#### Stored rows
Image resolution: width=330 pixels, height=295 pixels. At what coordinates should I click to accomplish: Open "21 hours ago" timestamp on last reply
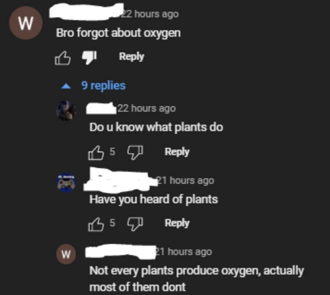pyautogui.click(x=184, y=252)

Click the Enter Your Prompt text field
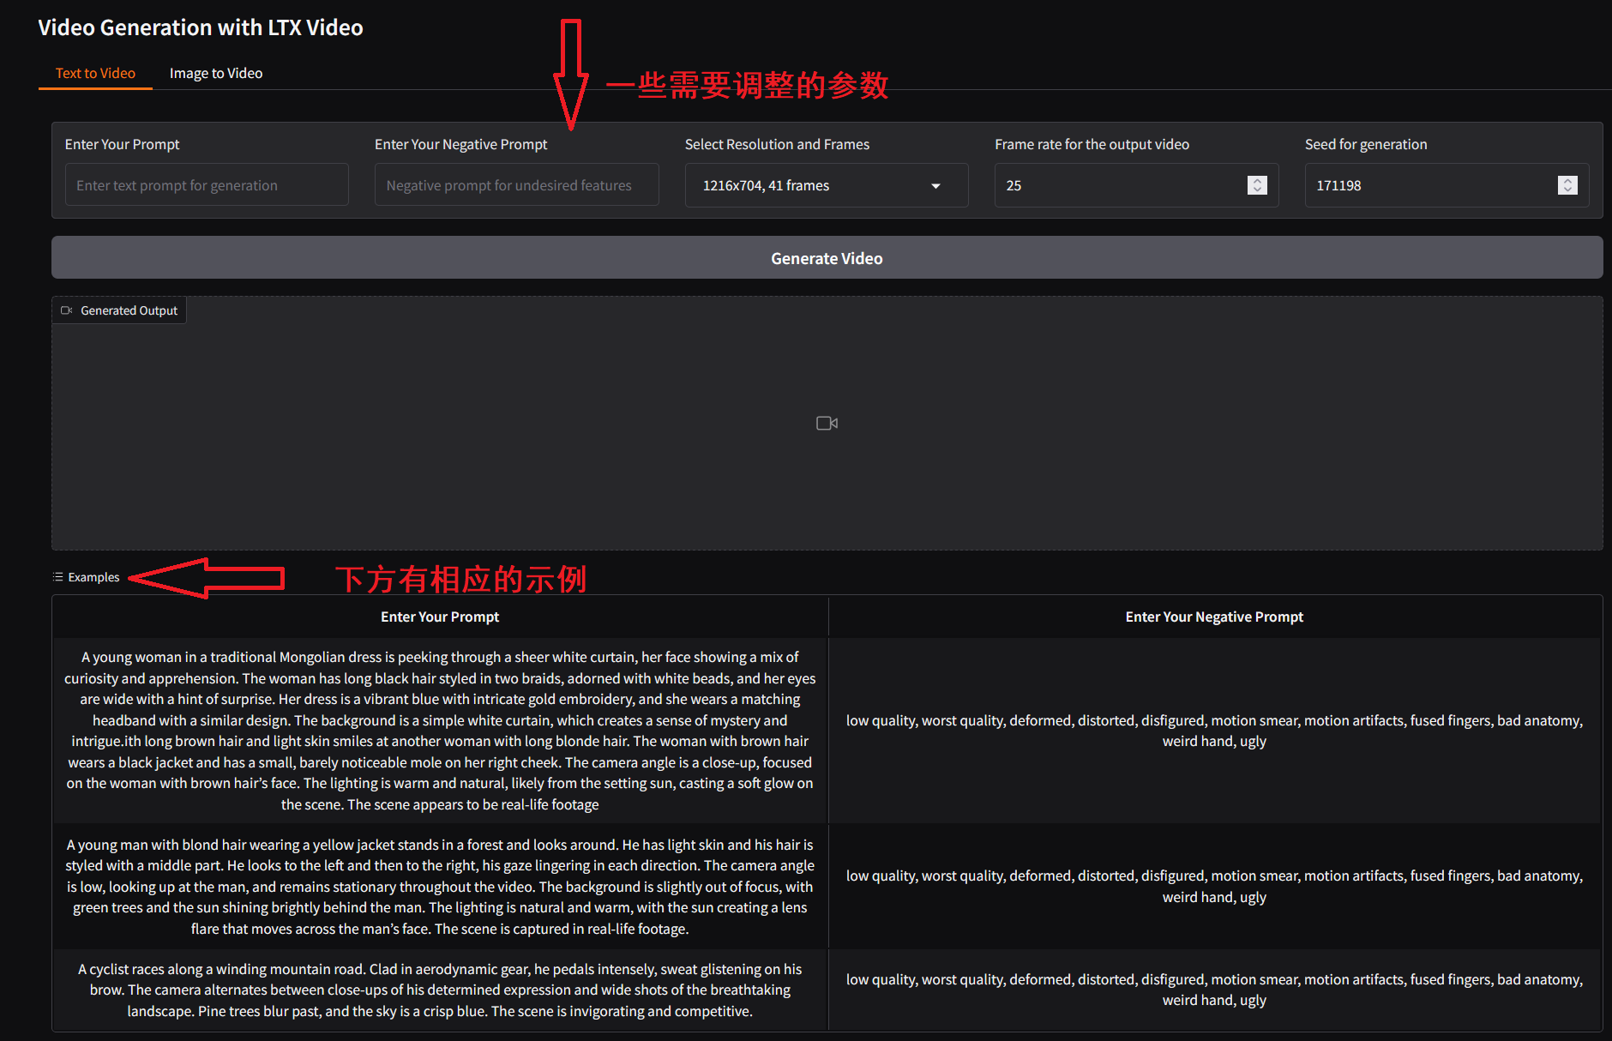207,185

...

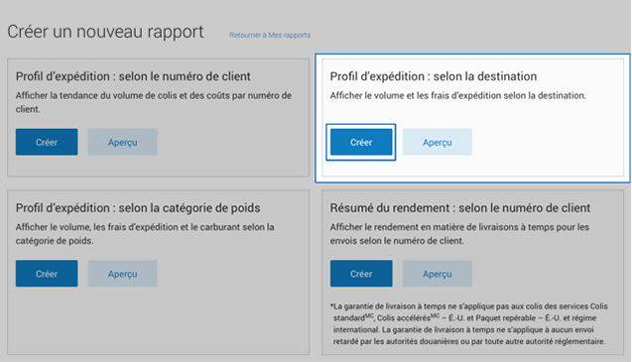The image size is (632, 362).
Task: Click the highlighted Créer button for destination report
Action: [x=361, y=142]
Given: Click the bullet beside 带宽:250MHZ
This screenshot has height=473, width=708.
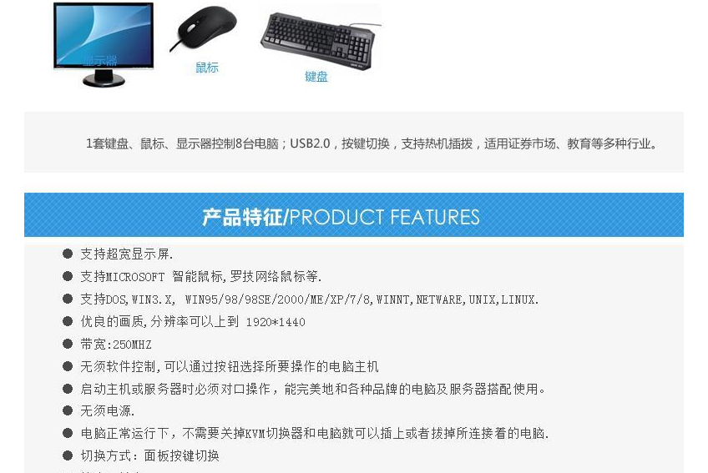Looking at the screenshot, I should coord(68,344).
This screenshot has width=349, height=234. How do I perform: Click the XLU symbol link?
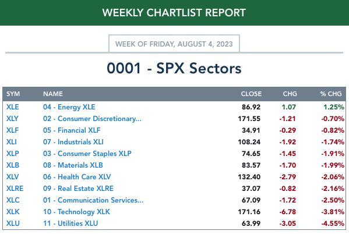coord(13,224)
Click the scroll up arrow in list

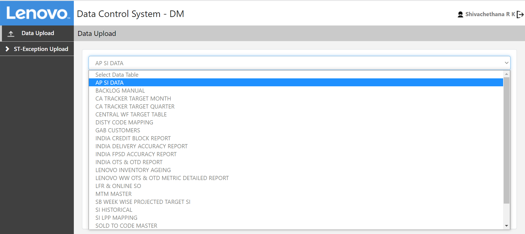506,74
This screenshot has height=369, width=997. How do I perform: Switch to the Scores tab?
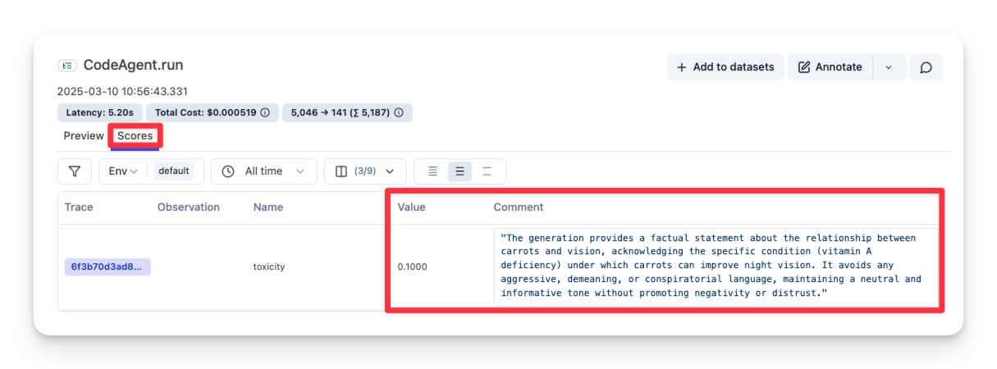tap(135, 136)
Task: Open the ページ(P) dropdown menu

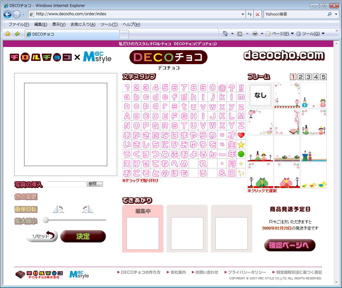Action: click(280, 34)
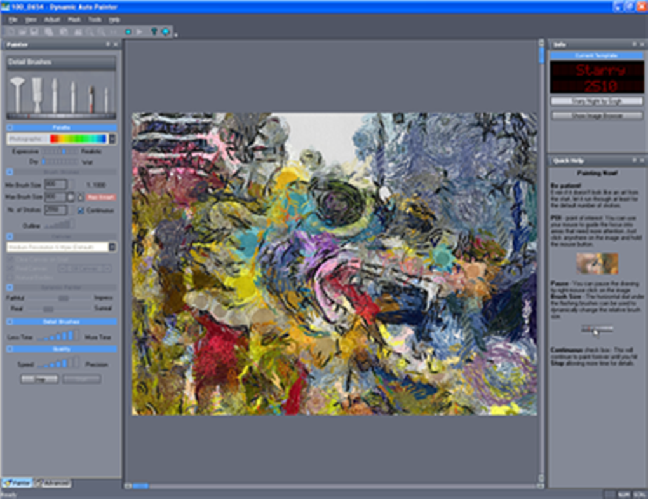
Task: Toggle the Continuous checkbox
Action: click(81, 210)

...

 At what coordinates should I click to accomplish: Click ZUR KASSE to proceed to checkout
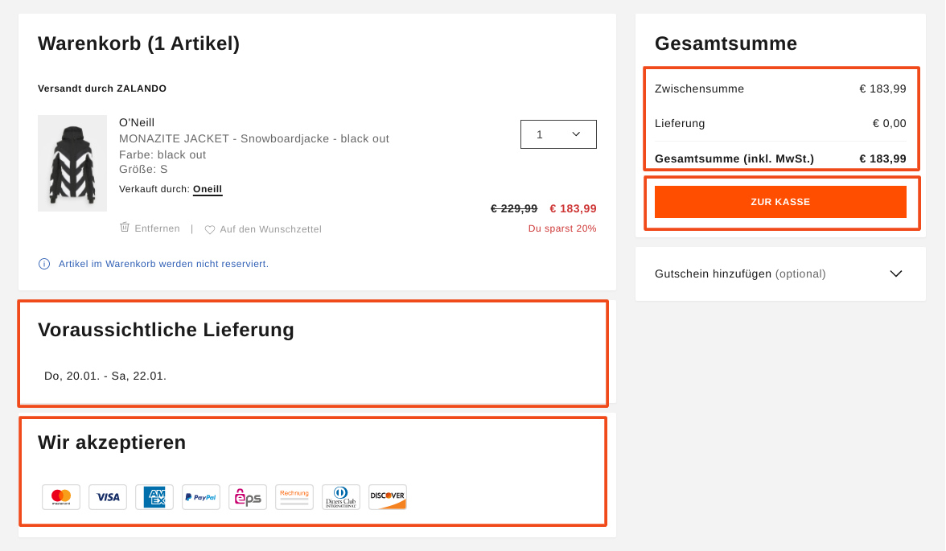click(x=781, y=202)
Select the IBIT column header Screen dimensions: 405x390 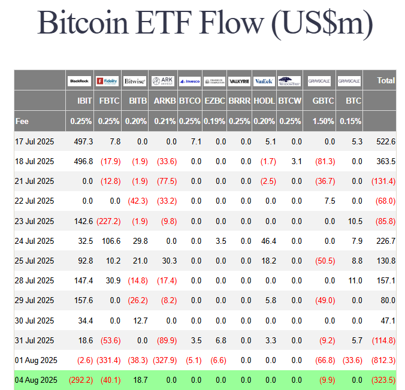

#### Directive
Could you give the items again between the lines holding "Click the scroll up arrow in list" and "Action: click(81, 210)", inclusive, with "scroll up arrow" changed to "scroll down arrow" and everything else left as it is? Leave the pictures out.

#### Complete response
Click the scroll down arrow in list

506,74
This screenshot has height=369, width=997. How do I perform: Switch to the Scores tab?
tap(135, 136)
Task: Open the ページ(P) dropdown menu

Action: click(280, 34)
Task: Toggle the Continuous checkbox
Action: click(81, 210)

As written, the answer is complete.